Produce the same data once more, line for line.

○ ○ ○ ○

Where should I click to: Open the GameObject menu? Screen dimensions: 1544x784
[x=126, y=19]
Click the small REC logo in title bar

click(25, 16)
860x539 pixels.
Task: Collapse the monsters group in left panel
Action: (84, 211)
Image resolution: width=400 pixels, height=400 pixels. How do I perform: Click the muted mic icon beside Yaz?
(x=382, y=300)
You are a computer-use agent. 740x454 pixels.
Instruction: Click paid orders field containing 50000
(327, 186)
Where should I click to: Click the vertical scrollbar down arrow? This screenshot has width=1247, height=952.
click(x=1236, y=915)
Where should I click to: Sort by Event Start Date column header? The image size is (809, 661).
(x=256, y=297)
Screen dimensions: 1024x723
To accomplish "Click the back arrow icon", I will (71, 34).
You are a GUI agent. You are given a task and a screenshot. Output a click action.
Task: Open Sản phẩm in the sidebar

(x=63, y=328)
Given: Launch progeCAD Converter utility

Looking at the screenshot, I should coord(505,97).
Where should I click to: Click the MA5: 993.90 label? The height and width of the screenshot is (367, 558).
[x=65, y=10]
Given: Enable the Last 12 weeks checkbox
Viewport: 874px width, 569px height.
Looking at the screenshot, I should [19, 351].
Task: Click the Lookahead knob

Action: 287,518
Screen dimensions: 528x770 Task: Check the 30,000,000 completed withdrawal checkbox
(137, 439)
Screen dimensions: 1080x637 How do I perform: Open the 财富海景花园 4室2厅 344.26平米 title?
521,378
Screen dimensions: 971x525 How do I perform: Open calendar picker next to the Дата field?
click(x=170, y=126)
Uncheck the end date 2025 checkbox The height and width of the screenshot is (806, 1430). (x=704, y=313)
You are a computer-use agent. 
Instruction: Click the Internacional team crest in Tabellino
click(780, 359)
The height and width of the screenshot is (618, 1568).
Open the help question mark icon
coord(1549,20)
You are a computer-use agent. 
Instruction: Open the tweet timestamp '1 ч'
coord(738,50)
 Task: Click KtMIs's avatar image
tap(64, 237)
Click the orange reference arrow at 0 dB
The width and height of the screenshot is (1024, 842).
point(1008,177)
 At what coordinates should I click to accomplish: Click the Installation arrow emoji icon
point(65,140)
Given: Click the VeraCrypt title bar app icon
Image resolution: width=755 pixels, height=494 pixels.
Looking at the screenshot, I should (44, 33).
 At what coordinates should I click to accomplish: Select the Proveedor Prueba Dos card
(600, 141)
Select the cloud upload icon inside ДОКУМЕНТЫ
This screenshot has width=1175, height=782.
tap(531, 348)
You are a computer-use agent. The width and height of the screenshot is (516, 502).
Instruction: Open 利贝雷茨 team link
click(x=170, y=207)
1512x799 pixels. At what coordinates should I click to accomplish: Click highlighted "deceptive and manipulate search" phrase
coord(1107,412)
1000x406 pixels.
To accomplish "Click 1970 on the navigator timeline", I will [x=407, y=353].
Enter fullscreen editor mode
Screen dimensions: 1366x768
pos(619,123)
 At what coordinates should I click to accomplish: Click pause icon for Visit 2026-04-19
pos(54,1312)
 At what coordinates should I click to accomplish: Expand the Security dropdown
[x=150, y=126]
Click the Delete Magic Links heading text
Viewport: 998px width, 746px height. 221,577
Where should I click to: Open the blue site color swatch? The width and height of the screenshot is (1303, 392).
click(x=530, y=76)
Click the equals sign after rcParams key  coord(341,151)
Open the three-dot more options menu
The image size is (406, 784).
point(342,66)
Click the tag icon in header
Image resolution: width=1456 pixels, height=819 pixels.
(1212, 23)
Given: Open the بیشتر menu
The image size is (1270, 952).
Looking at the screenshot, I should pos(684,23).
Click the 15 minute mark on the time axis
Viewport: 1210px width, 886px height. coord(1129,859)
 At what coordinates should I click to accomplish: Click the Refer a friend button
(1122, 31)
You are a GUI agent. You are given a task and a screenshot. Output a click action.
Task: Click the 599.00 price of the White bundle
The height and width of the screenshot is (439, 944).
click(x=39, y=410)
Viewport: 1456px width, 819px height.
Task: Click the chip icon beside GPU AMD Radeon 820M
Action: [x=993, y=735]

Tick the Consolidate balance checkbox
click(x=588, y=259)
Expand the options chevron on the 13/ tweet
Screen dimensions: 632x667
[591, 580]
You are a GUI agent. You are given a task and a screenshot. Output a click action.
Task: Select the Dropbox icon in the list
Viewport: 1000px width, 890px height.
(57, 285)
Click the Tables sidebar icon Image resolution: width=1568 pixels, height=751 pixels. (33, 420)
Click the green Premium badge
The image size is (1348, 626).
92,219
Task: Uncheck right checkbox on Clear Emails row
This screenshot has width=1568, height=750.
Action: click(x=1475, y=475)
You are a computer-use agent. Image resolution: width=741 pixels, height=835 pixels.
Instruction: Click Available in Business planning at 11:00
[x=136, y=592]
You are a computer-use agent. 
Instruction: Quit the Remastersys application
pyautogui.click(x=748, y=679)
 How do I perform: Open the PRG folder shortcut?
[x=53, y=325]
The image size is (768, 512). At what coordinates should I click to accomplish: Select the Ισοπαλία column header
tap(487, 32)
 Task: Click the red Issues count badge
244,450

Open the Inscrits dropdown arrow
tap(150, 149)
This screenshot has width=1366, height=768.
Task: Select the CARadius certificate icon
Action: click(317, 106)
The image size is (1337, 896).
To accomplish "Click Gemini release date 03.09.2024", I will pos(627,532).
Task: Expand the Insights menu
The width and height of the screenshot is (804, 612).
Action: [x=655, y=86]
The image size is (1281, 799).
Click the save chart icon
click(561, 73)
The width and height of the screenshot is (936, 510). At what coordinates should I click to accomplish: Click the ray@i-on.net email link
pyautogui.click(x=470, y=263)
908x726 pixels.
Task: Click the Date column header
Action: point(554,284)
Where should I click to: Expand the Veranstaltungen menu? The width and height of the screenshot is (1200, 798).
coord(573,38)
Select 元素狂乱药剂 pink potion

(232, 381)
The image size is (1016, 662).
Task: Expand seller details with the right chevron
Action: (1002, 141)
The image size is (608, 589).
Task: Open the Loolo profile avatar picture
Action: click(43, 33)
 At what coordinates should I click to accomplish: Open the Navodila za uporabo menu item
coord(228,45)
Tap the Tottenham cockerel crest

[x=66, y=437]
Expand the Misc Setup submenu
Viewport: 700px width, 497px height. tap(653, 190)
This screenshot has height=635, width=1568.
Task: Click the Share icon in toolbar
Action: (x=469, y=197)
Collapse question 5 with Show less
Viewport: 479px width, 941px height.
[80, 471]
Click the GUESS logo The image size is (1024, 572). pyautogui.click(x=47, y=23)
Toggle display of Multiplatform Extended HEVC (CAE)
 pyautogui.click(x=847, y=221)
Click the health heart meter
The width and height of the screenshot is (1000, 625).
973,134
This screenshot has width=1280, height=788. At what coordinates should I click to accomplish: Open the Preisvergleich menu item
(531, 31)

○ ○ ○ ○

## Completed exercise
Where should I click to: Open the GameObject menu? Screen dimensions: 1544x784
[x=126, y=19]
Click the small REC logo in title bar

click(25, 16)
860x539 pixels.
Task: Collapse the monsters group in left panel
Action: (84, 211)
Image resolution: width=400 pixels, height=400 pixels. How do I perform: Click the muted mic icon beside Yaz?
(x=382, y=300)
You are a computer-use agent. 740x454 pixels.
Instruction: Click paid orders field containing 50000
(327, 186)
Where should I click to: Click the vertical scrollbar down arrow? This screenshot has width=1247, height=952.
click(x=1236, y=915)
Where should I click to: Sort by Event Start Date column header? The image size is (809, 661).
(x=256, y=297)
Screen dimensions: 1024x723
To accomplish "Click the back arrow icon", I will (71, 34).
You are a GUI agent. You are given a task and a screenshot. Output a click action.
Task: Open Sản phẩm in the sidebar

(x=63, y=328)
Given: Launch progeCAD Converter utility

Looking at the screenshot, I should coord(505,97).
Where should I click to: Click the MA5: 993.90 label? The height and width of the screenshot is (367, 558).
[x=65, y=10]
Given: Enable the Last 12 weeks checkbox
Viewport: 874px width, 569px height.
Looking at the screenshot, I should [19, 351].
Task: Click the Lookahead knob

Action: 287,518
Screen dimensions: 528x770 Task: Check the 30,000,000 completed withdrawal checkbox
(137, 439)
Screen dimensions: 1080x637 How do I perform: Open the 财富海景花园 4室2厅 344.26平米 title?
521,378
Screen dimensions: 971x525 How do I perform: Open calendar picker next to the Дата field?
click(x=170, y=126)
Uncheck the end date 2025 checkbox The height and width of the screenshot is (806, 1430). (x=704, y=313)
You are a computer-use agent. 
Instruction: Click the Internacional team crest in Tabellino
click(780, 359)
The height and width of the screenshot is (618, 1568).
Open the help question mark icon
coord(1549,20)
You are a computer-use agent. 
Instruction: Open the tweet timestamp '1 ч'
coord(738,50)
 Task: Click KtMIs's avatar image
tap(64, 237)
Click the orange reference arrow at 0 dB
The width and height of the screenshot is (1024, 842).
point(1008,177)
 At what coordinates should I click to accomplish: Click the Installation arrow emoji icon
point(65,140)
Given: Click the VeraCrypt title bar app icon
Image resolution: width=755 pixels, height=494 pixels.
Looking at the screenshot, I should (44, 33).
 At what coordinates should I click to accomplish: Select the Proveedor Prueba Dos card
(600, 141)
Select the cloud upload icon inside ДОКУМЕНТЫ
This screenshot has width=1175, height=782.
tap(531, 348)
You are a computer-use agent. The width and height of the screenshot is (516, 502).
Instruction: Open 利贝雷茨 team link
click(x=170, y=207)
1512x799 pixels. At what coordinates should I click to accomplish: Click highlighted "deceptive and manipulate search" phrase
coord(1107,412)
1000x406 pixels.
To accomplish "Click 1970 on the navigator timeline", I will [x=407, y=353].
Enter fullscreen editor mode
Screen dimensions: 1366x768
pos(619,123)
 At what coordinates should I click to accomplish: Click pause icon for Visit 2026-04-19
pos(54,1312)
 At what coordinates should I click to accomplish: Expand the Security dropdown
[x=150, y=126]
Click the Delete Magic Links heading text
Viewport: 998px width, 746px height. 221,577
Where should I click to: Open the blue site color swatch? The width and height of the screenshot is (1303, 392).
click(x=530, y=76)
Click the equals sign after rcParams key  coord(341,151)
Open the three-dot more options menu
The image size is (406, 784).
point(342,66)
Click the tag icon in header
Image resolution: width=1456 pixels, height=819 pixels.
(1212, 23)
Given: Open the بیشتر menu
The image size is (1270, 952).
Looking at the screenshot, I should pos(684,23).
Click the 15 minute mark on the time axis
Viewport: 1210px width, 886px height. coord(1129,859)
 At what coordinates should I click to accomplish: Click the Refer a friend button
(1122, 31)
You are a GUI agent. You are given a task and a screenshot. Output a click action.
Task: Click the 599.00 price of the White bundle
The height and width of the screenshot is (439, 944).
click(x=39, y=410)
Viewport: 1456px width, 819px height.
Task: Click the chip icon beside GPU AMD Radeon 820M
Action: [x=993, y=735]

Tick the Consolidate balance checkbox
click(x=588, y=259)
Expand the options chevron on the 13/ tweet
Screen dimensions: 632x667
[591, 580]
You are a GUI agent. You are given a task and a screenshot. Output a click action.
Task: Select the Dropbox icon in the list
Viewport: 1000px width, 890px height.
(57, 285)
Click the Tables sidebar icon Image resolution: width=1568 pixels, height=751 pixels. (33, 420)
Click the green Premium badge
The image size is (1348, 626).
92,219
Task: Uncheck right checkbox on Clear Emails row
This screenshot has width=1568, height=750.
Action: click(x=1475, y=475)
You are a computer-use agent. Image resolution: width=741 pixels, height=835 pixels.
Instruction: Click Available in Business planning at 11:00
[x=136, y=592]
You are a computer-use agent. 
Instruction: Quit the Remastersys application
pyautogui.click(x=748, y=679)
 How do I perform: Open the PRG folder shortcut?
[x=53, y=325]
The image size is (768, 512). At what coordinates should I click to accomplish: Select the Ισοπαλία column header
tap(487, 32)
 Task: Click the red Issues count badge
244,450

Open the Inscrits dropdown arrow
tap(150, 149)
This screenshot has width=1366, height=768.
Task: Select the CARadius certificate icon
Action: click(317, 106)
The image size is (1337, 896).
To accomplish "Click Gemini release date 03.09.2024", I will pos(627,532).
Task: Expand the Insights menu
The width and height of the screenshot is (804, 612).
Action: [x=655, y=86]
The image size is (1281, 799).
Click the save chart icon
click(561, 73)
The width and height of the screenshot is (936, 510). At what coordinates should I click to accomplish: Click the ray@i-on.net email link
pyautogui.click(x=470, y=263)
908x726 pixels.
Task: Click the Date column header
Action: point(554,284)
Where should I click to: Expand the Veranstaltungen menu? The width and height of the screenshot is (1200, 798).
coord(573,38)
Select 元素狂乱药剂 pink potion

(232, 381)
The image size is (1016, 662).
Task: Expand seller details with the right chevron
Action: (1002, 141)
The image size is (608, 589).
Task: Open the Loolo profile avatar picture
Action: click(43, 33)
 At what coordinates should I click to accomplish: Open the Navodila za uporabo menu item
coord(228,45)
Tap the Tottenham cockerel crest

[x=66, y=437]
Expand the Misc Setup submenu
Viewport: 700px width, 497px height. tap(653, 190)
This screenshot has height=635, width=1568.
Task: Click the Share icon in toolbar
Action: (x=469, y=197)
Collapse question 5 with Show less
Viewport: 479px width, 941px height.
[80, 471]
Click the GUESS logo The image size is (1024, 572). pyautogui.click(x=47, y=23)
Toggle display of Multiplatform Extended HEVC (CAE)
 pyautogui.click(x=847, y=221)
Click the health heart meter
The width and height of the screenshot is (1000, 625).
973,134
This screenshot has width=1280, height=788. At what coordinates should I click to accomplish: Open the Preisvergleich menu item
(531, 31)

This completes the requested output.